La prison est assez isolée, il fallait marcher 20 minutes et ensuite j’ai rencontré le représentant européen qui m’a évacué. Ils ont dû aussi négocier avec les talibans… Même au dernier moment ils ne voulaient pas me lâcher à l’aéroport de Kaboul parce que j’étais toujours dans le système des services de renseignement. Ils ont dû négocier et ils m’ont laissé partir… J’avais tous les documents tamponnés signés par le juge comme quoi j’étais acquitté de toutes les charges.

Mortaza en reportage au camp de Moria en Grèce, parmi les migrants.

« Amener de l’argent à la résistance »: c’était le titre de mon dossier. Ils me disaient :  » l’état français vous donne de l’argent, le parlement vous donne de l’argent, BHL vous donne de l’argent et vous vous amenez cet argent là pour la résistance en Afghanistan.« 

On sait très bien que le commandant Massoud était un ami des français, tout comme Ahmed Massoud son  fils.

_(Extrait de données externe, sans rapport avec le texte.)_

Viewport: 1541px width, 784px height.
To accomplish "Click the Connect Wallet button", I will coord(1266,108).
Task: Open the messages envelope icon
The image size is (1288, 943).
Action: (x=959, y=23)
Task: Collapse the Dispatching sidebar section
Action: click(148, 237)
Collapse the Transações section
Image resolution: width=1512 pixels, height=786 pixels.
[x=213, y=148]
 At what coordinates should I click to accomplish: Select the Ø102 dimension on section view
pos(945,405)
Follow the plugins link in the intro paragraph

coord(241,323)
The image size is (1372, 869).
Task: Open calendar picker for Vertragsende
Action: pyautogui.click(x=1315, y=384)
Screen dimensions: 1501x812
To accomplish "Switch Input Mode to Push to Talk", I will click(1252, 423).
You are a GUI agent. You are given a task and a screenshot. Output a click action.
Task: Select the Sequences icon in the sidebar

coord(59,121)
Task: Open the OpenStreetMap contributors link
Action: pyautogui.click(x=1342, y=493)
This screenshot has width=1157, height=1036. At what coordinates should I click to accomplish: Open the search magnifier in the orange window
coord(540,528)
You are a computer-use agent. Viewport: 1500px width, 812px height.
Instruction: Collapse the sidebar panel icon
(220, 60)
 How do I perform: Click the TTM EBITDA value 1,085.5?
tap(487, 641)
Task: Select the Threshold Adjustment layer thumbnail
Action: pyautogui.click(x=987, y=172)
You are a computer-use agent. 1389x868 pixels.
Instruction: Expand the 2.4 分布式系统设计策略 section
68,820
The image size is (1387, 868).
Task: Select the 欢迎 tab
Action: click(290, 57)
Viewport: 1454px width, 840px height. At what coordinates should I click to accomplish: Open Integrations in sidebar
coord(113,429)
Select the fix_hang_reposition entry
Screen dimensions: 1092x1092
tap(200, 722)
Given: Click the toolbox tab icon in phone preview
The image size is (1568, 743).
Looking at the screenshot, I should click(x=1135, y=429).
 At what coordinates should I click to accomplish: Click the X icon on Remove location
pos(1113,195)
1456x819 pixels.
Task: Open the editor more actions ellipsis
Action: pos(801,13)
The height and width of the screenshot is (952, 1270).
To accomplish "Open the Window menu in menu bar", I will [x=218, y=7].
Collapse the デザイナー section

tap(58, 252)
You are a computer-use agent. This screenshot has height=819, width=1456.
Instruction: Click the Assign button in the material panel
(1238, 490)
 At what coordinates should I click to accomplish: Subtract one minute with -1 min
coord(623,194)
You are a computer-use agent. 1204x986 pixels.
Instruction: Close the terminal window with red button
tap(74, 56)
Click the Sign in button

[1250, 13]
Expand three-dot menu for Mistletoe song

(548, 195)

Un moment j’ai cru que je serais libéré mais ça ne s’est pas fait. J’ai appris plus tard que Ahmed Massoud était en visite à Paris. Ils m’ont encore gardé en me disant, « oui voilà Massoud est à Paris pour recueillir l’argent à votre place ! » J’ai été victime de ça, du soutien de l’état français à la résistance afghane.

Aujourd’hui ils arrêtent les journalistes, les « fixers » sur place qui travaillent pour les médias occidentaux et les accusent d’espionnage. Je ne suis pas seul. Il y a d’autres occidentaux et européens emprisonnés en ce moment en Afghanistan.

Le juge m’a dit : « le petit taliban n’aurait pas dû vous arrêter parce que vous aviez tous les documents et maintenant les plus hauts placés ont dû intervenir pour vous libérer. Pour justifier les dix mois de prison, les dix mois de torture. »

Et Mortaza de conclure : « Je retournerai en Afghanistan. Pas tout de suite mais un jour. C’est mon pays !! »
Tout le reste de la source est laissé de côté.